* _PROBLEM TO WORK ON_
Some lines in the material below hold the word "agent". Copy all of them.

--

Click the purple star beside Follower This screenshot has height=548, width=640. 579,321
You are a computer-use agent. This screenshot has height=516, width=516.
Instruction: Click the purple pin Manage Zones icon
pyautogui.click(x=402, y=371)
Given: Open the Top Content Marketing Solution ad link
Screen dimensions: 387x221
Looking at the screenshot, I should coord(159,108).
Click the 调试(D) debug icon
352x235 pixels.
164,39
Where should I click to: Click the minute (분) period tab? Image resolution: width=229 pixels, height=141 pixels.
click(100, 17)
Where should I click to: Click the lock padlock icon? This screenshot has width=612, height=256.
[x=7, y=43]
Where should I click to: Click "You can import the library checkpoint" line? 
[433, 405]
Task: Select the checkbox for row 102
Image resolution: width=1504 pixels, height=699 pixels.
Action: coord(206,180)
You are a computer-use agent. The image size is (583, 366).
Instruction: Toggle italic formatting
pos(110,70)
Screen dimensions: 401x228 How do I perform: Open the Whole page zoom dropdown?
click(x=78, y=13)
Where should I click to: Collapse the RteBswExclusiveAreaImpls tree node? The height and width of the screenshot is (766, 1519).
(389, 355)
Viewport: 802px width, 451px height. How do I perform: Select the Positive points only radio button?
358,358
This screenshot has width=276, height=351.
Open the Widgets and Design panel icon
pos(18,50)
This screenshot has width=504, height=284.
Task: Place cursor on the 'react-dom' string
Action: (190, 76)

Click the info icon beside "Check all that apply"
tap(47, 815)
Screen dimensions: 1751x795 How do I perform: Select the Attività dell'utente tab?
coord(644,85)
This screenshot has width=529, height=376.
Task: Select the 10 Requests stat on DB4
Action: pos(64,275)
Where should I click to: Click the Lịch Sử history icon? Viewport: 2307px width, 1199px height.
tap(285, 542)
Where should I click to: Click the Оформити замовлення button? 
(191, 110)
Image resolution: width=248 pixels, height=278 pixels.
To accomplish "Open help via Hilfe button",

--

* _TASK RESPONSE_
You are a computer-use agent. This screenshot has height=516, width=516.
You are a computer-use agent. The image size is (583, 366).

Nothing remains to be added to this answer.